-- Saved entries --
========
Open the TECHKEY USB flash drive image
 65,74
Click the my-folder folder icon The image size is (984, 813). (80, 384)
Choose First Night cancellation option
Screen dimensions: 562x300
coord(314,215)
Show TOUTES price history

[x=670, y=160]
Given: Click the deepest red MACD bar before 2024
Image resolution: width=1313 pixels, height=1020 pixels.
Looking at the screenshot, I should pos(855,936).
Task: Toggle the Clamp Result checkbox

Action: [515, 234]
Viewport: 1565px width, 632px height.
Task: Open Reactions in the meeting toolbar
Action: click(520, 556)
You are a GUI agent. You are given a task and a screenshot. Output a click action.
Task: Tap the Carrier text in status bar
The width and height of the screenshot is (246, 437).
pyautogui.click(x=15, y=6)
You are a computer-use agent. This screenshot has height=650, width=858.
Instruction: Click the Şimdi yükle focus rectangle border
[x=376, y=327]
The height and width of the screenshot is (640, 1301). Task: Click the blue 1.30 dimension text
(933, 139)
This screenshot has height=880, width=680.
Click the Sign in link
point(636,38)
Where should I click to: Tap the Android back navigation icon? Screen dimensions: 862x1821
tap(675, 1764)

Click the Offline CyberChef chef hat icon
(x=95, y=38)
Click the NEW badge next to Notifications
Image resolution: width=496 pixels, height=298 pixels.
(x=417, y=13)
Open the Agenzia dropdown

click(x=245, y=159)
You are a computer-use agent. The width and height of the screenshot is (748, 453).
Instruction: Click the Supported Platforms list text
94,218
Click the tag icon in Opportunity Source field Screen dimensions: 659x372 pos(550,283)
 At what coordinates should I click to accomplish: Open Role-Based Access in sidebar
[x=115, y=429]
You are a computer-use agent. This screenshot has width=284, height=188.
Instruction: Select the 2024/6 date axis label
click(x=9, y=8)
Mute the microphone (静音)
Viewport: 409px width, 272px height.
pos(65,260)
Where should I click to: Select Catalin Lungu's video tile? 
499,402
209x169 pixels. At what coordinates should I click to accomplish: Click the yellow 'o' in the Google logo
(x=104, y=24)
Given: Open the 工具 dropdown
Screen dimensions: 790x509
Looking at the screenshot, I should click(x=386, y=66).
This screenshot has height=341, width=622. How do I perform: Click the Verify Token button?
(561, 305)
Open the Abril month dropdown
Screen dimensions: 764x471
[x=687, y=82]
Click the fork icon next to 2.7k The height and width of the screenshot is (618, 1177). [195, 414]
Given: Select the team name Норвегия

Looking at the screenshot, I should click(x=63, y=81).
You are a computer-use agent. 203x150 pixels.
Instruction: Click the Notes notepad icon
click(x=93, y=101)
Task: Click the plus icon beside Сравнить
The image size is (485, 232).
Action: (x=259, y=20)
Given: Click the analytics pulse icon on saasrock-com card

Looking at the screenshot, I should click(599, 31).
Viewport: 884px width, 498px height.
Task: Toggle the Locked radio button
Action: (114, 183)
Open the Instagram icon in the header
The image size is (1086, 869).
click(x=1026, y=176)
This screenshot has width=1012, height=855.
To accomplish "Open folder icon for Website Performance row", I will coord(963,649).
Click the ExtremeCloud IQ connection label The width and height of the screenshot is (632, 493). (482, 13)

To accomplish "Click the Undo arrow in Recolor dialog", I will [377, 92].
========
-- EXERCISE --
Your answer should be one number, the count of lines in the entries holding the string "next".

-- RESULT FOR THIS TASK --
2